Ora nessuno può più sentirsi così tanto buono, pio, appassionato. Ora sono tutti dei "poveri imbecilli", come avrebbe detto Kyle e come ci insegna un Hans Christian Andersen de "I Vestiti Nuovi dell'Imperatore": la verità mette a nudo.
È questo un film sulla FAMA MONDANA, sul bisogno cioè di rivestirla o di ammantarne personaggi improbabili, solo perché si è poveri di ideali ed è meno impegnativo che coltivarli il vederli incarnati in un personaggio da idolatrare, meglio ancora se un martire da compiangere. Ecco perché a morire sono sempre i migliori.

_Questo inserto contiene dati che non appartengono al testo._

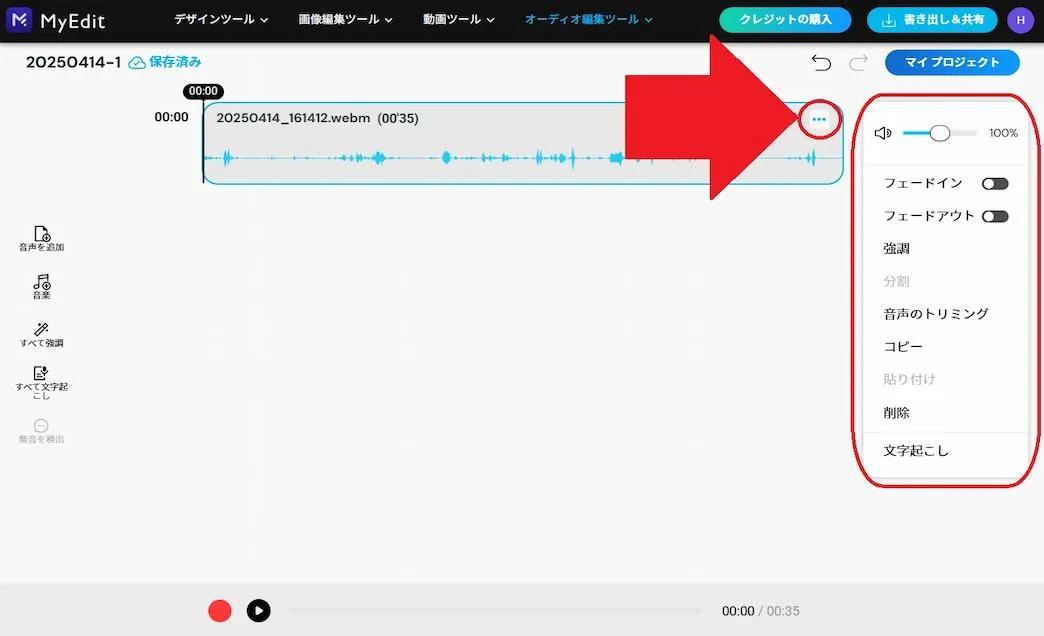Click the 書き出し＆共有 button

click(x=932, y=19)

Libero da questa allucinazione collettiva ne è Lance solo dopo la sua confessione, subito seguita da un simbolico tuffo nella piscina della scuola, così ridicolo lui completamente nudo salvo i pedalini, ridicolo ma non patetico, perché finalmente vero.
Lance si ritroverà alfine assieme all’amico nerd del figlio e alla vicina di casa, in gran segreto una collezionista compulsiva, sul divano tutti e tre, quasi una famiglia, a gustarsi una maratona televisiva di film sugli zombi.
In buona compagnia dunque, perché «non c’è cosa peggiore dell’essere soli che stare con chi solo ti ci fa sentire».
Il solito immenso Robin Williams in un film made in USA del 2009, "IL PAPÀ MIGLIORE DEL MONDO", per la regia, soggetto e scenografia di Bobcat Goldthwait. Da vedere.